Duffy was already the undisputed queen of triathlon and added another historic moment to her growing legacy by winning Bermuda’s second Commonwealth gold and first of any colour by a woman, finishing the sprint-distance race in a time of 56min 50sec — 43 seconds ahead of second-placed Jess Learmonth, of England.
And there was more good news for the island when Erica Hawley, the 19-year-old, finished sixteenth in 1hr 3min 14sec.
It was always debatable whether anyone could stop the reigning two-times world champion at the sun-kissed Southport Broadwater Parklands.
Ashleigh Gentle, the home-town hopeful, appeared to be best placed to beat Duffy as the only woman to do in the past 18 months, but could only manage fifth.
“It’s very cool for me [to be the first Bermudian woman to medal], Duffy told The Royal Gazette. “It’s been a big target for me and I executed the race I wanted to. Now I’m happy it’s just done.”
Duffy believes her gold resembles a milestone in her career.
Of all the boxes Duffy has ticked since the start of her upward trajectory in 2015, when she won bronze at the Toronto Pan Am Games, claiming gold at a major competition remained blank … until today.
“You come into this with more pressure and expectation,” she said. “I go into a WTS race and think, ‘OK, I can finish one to five and it’s all great because it’s for the series’, whereas for this you want to win gold. It holds more weight. It’s a big thing.”
Duffy’s triumph has put Bermuda top of the medal table, at least for a few hours.
“It’s pretty cool; I’ll have to post that all over social media,” she added. “I never thought I’d see that!”
The 30-year-old looks every bit a champion these days. She admits, though, it is taken time for her to handle the pressures that come with being No 1.
“It takes a while to get used to that status and be comfortable in that position,” said Duffy, who was cheered on by her parents Charlie and Maria, both wearing “Go Flora Go!” shirts, as well as husband Dan Hugo, who is acting as her coach on the Gold Coast.
“I was just breaking through in 2016 and wasn’t comfortable in that space. In 2017 I just had to learn and embrace it for what it is. It’s a cool position to be in. It doesn’t influence the race any more. I’m No 1 and that’s it.”

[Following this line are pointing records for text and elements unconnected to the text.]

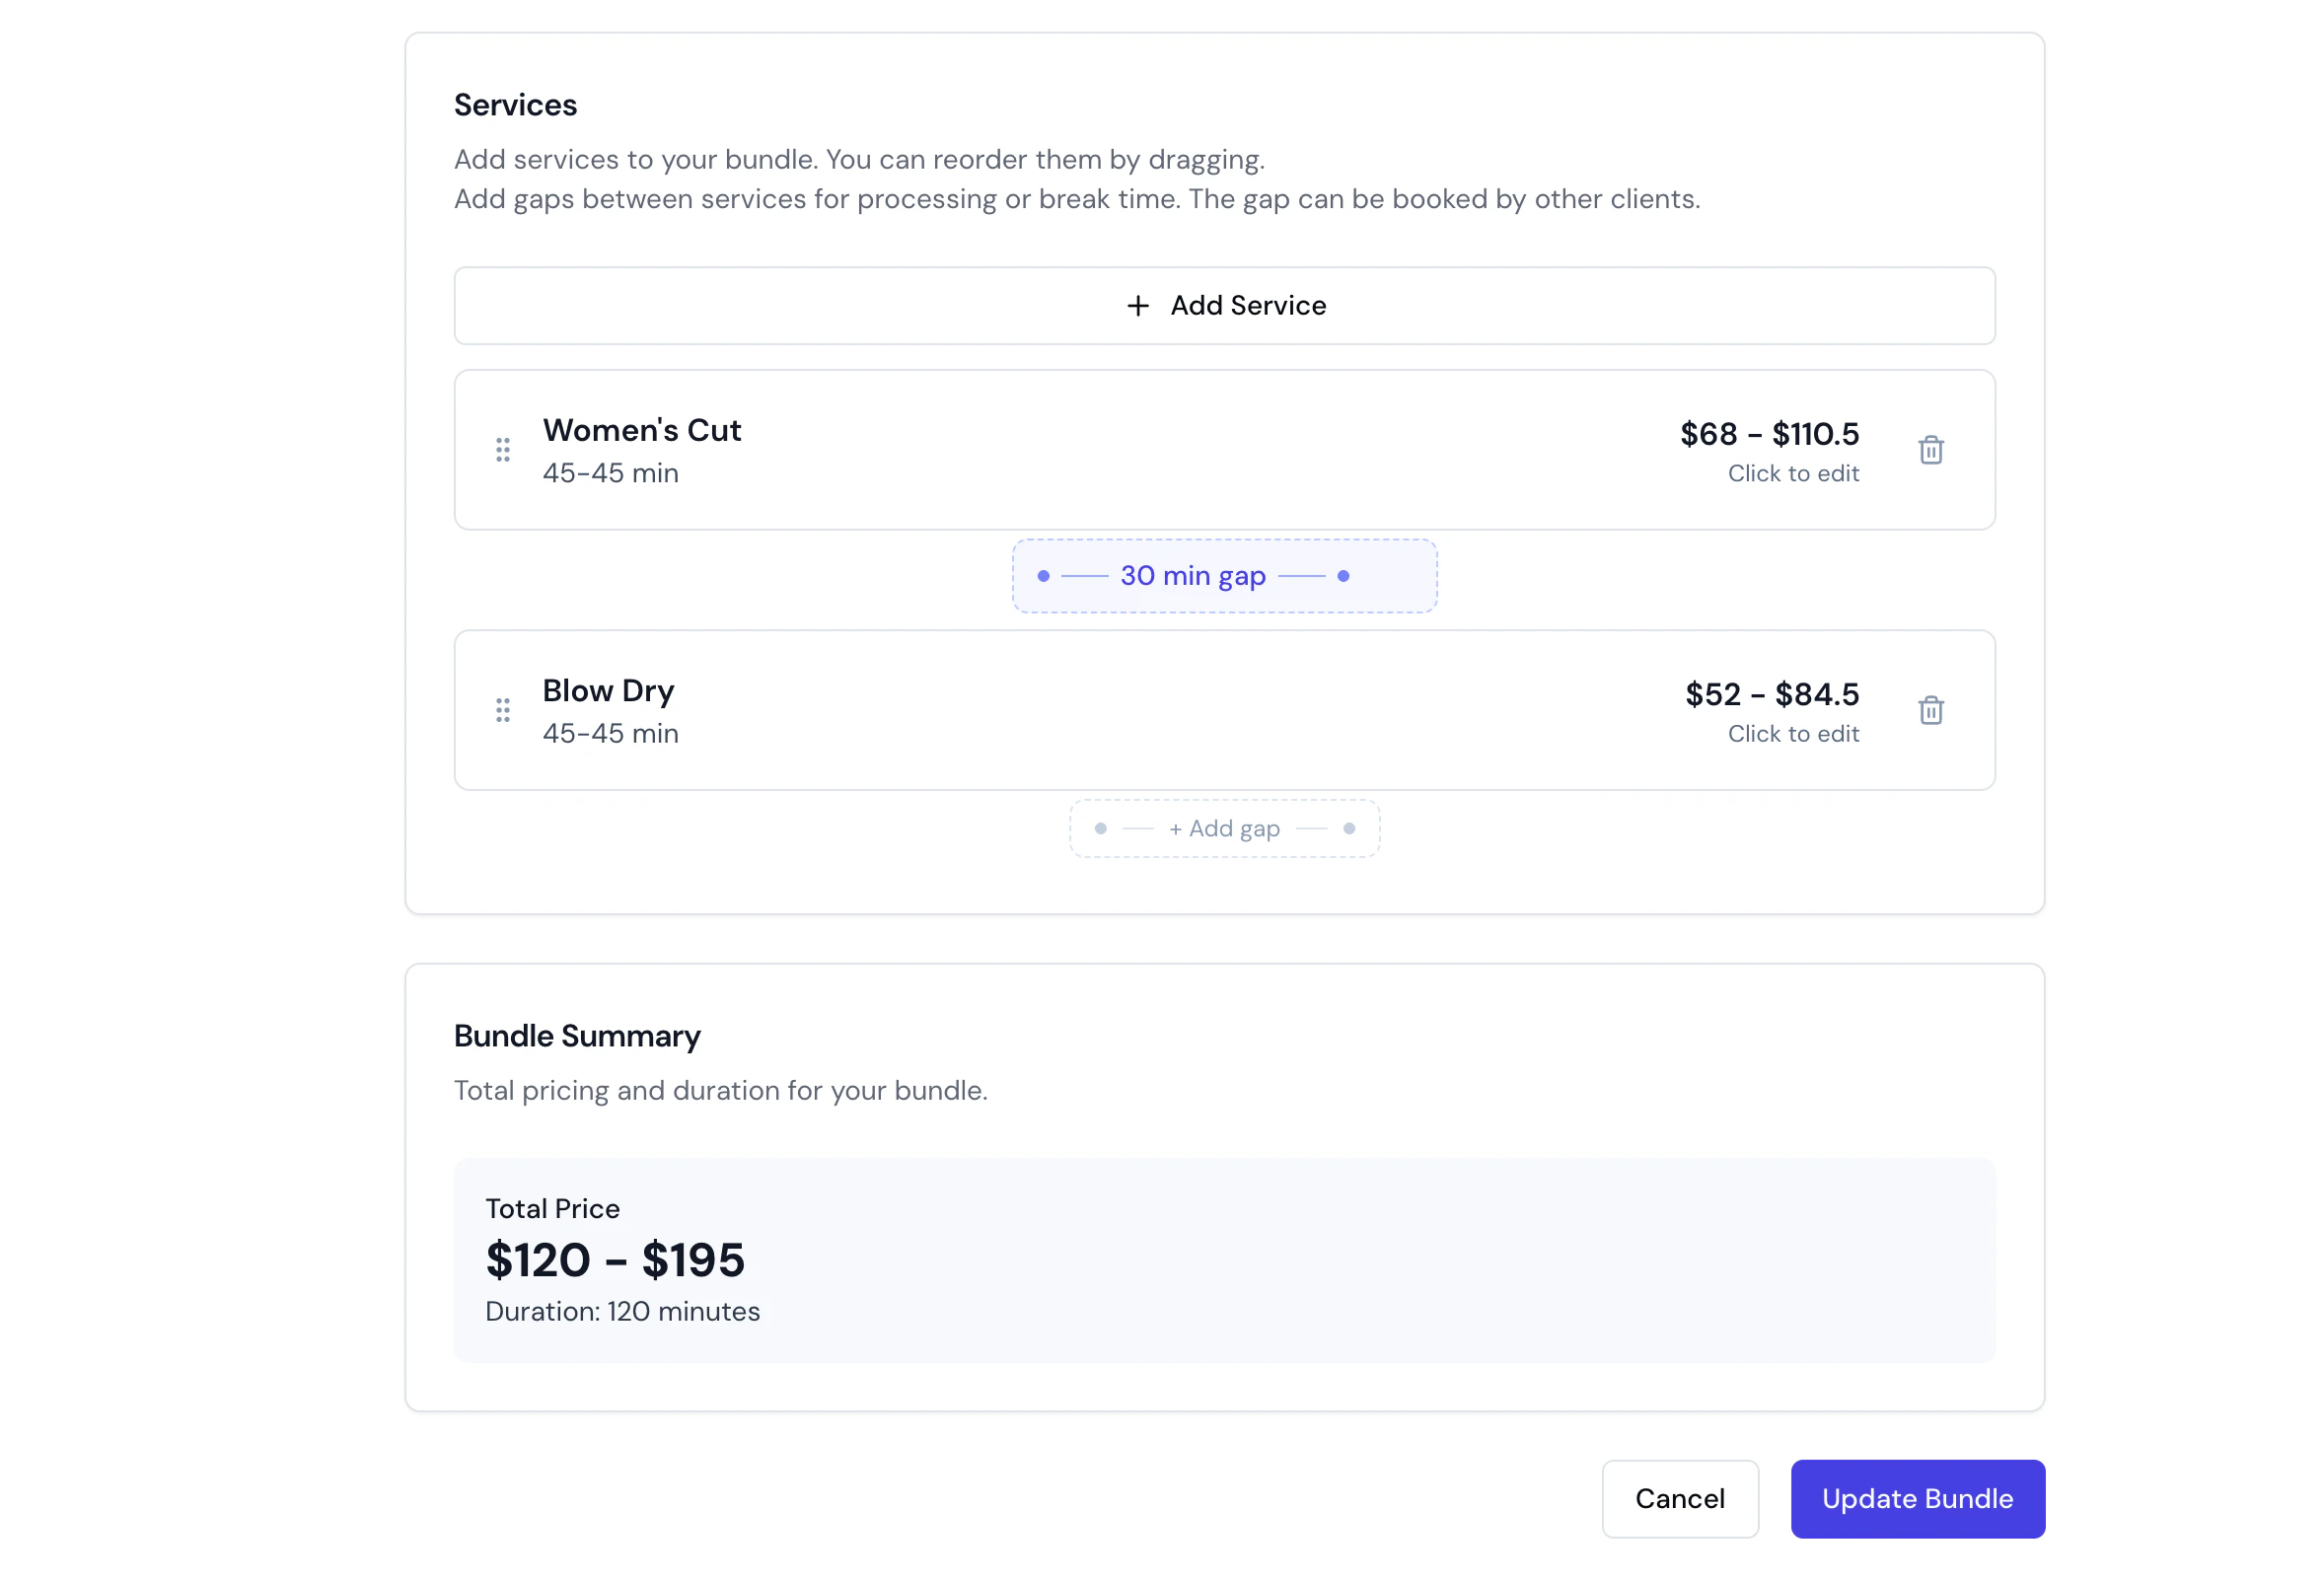
Task: Add a new service to the bundle
Action: pos(1224,306)
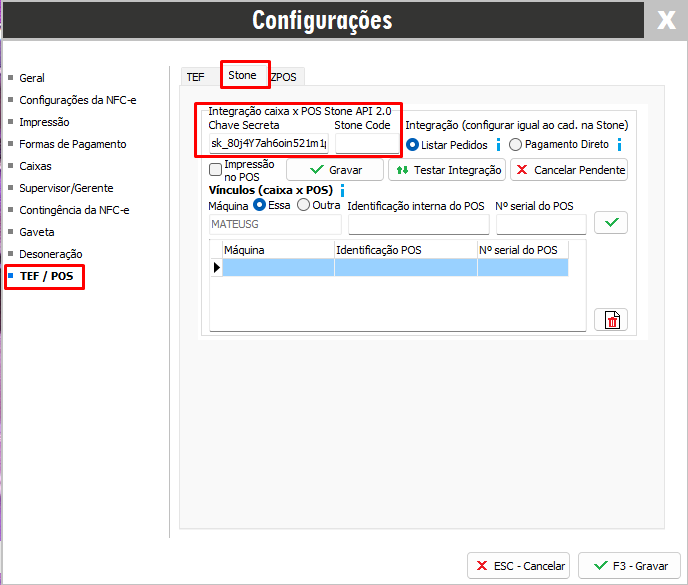Close the Configurações window with X

pos(665,20)
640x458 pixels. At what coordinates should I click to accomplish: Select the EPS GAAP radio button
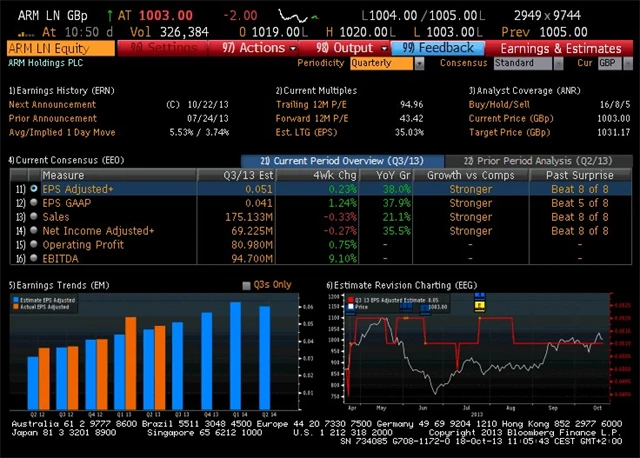(x=34, y=202)
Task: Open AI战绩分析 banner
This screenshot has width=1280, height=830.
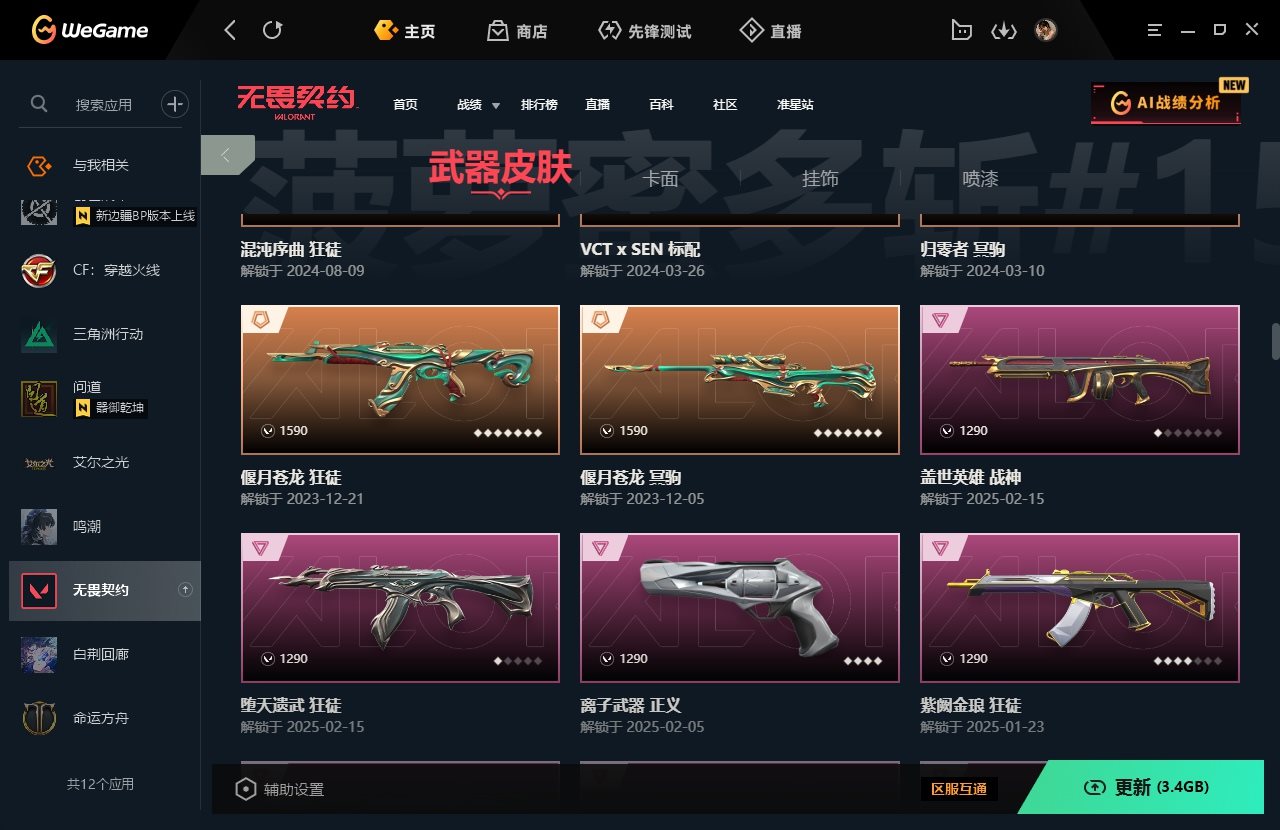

Duffy, who opted to stay at a hotel near the venue rather than the Athletes’ Village, added: “There’s definitely a lot of pressure and expectation put upon me. You have to get used to more interviews, more publicity, and more expectation.
“As you get used to that space it just becomes normal. You just have to forget about it and say, ‘This is where I’m at, I’m going for gold and it’s a privilege.’ This is what you dream about.”
The Bermudian came out of the water just behind Learmonth, with the pair neck-and-neck after the bike leg before Duffy pulled away in the five-kilometre run. Learmonth hung on for silver in 57:33, with Canada’s Joanna Brown third in 57:38.
“Jess is a phenomenal swimmer and she nailed it, which I hoped she would and I was just holding on to her,” said Duffy, who placed eighth at the 2014 Glasgow Games.
“I was surprised we had such a big gap. When I heard we had 40 seconds on the bike, I thought ‘Game over, let’s go’.
Duffy said she was excited about returning home in a few weeks to celebrate with family and friends when she races in the ITU World Triathlon Bermuda.
“I have to say hi to my brothers [Joel and Campbell], they’re in [The Docksider] watching,” she said. “I’m really looking forward to racing in Bermuda on April 28.
“It’s actually good that this came before and now I can just enjoy the race. It’s not like I have to prove myself. I just have to race at home in front of everybody.”